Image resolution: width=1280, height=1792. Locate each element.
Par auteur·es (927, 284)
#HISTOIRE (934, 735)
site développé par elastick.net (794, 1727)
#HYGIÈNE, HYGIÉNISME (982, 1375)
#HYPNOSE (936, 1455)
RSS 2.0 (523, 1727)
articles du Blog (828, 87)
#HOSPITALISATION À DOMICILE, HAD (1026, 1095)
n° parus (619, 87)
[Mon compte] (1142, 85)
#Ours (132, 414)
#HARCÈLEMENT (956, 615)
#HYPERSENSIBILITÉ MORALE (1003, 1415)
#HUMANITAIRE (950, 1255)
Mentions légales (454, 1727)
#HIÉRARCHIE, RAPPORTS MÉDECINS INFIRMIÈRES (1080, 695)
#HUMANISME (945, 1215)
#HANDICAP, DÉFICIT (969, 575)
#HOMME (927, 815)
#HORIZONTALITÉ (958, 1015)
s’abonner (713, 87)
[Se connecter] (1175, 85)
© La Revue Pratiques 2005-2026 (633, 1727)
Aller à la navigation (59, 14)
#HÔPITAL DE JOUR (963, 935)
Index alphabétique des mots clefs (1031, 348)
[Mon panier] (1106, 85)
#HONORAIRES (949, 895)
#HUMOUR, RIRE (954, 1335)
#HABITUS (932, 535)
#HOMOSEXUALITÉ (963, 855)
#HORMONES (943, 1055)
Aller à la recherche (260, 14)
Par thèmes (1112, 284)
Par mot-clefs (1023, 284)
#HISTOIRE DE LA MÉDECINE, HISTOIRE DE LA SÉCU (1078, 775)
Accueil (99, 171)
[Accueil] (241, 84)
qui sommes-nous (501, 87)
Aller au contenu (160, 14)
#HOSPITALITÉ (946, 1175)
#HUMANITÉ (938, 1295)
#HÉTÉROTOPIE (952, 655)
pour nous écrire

========

Assignment: Take the listing from its first line to the line containing "n° parus (619, 87)". Reproduce those lines exactly and nothing else.

Output of the exercise:
Image resolution: width=1280, height=1792. Locate each element.
Par auteur·es (927, 284)
#HISTOIRE (934, 735)
site développé par elastick.net (794, 1727)
#HYGIÈNE, HYGIÉNISME (982, 1375)
#HYPNOSE (936, 1455)
RSS 2.0 (523, 1727)
articles du Blog (828, 87)
#HOSPITALISATION À DOMICILE, HAD (1026, 1095)
n° parus (619, 87)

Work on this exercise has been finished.